E sono arrivato a guardare con stupore e ammirazione le immagini della Piazza dell’Isolotto, colma di persone per difendere la loro identità e i loro ideali dagli attacchi di una chiesa verticistica e reazionaria. E sono stato colpito dai giornalisti di mezzo mondo atterrati in questo angolo di città per raccontare un’altra faccia della contestazione del 68.
Mi è sempre piaciuto raccontare storie della mia città, a partire dal Social Forum di Firenze, fino all’Oltrarno de L’Ultima Zingarata di Monicelli, del grandioso Cinema Universale (prima in documentario poi in un film) per arrivare ai racconti privati del lockdown in Firenze Sotto Vetro.
Il mio quartiere poteva essere adesso l’oggetto di un’altra storia da raccontare.
L’occasione è arrivata grazie alla Comunità dell’Isolotto che voleva riportare la sua storia in un video che ne potesse sintetizzare le varie fasi: l’idea di partenza era quella di un lavoro breve, molto più vicino al documento video che al documentario vero e proprio.
L’incontro con la storia, le persone e l’umanità della Comunità ha cambiato le sorti e il senso di questo lavoro. 
Parlando con loro, sono riuscito a capire l’origine di questo movimento che, grazie anche alle figure di Enzo Mazzi e Sergio Gomiti, era riuscito a creare dal niente un’identità collettiva talmente forte da mettere in discussione appartenenze politiche e fedi religiose, a fronte della tutela di un bene realmente comune.
Prima ancora del 68, l’apertura della chiesa alle assemblee sindacali degli operai delle Officine Galileo rappresenta uno degli elementi che mi hanno maggiormente trasmesso il senso di quell’esperienza.
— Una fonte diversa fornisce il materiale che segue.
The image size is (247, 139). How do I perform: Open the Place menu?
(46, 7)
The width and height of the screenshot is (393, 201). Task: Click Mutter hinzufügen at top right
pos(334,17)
Un’esperienza che si allargava alle difficoltà degli ultimi, e affrontava i problemi contemporanei secondo un concetto evangelico decisamente lontano rispetto a quello che avevo conosciuto da ragazzo ( e da cui quindi mi ero prontamente distaccato sentendomi fortemente anticlericale).
Piano piano questo racconto è diventato un documentario vero e proprio, grazie anche alla forza dei materiali dell’archivio storico della Comunità e all’energia e disponibilità di molti, primo fra tutti il direttore della fotografia Giuseppe Catalanotto.
Ho voluto prediligere un racconto corale e condiviso, senza protagonisti ne’ voci narranti, come mi è parsa realmente essere la storia della Comunità: una storia fatta da molte voci, con una leadership sempre più condivisa e caratterizzata da una coesione non comune, sospinta dalla forza di quegli ideali che hanno permesso di scrivere una storia paradigmatica e sommessamente rivoluzionaria.”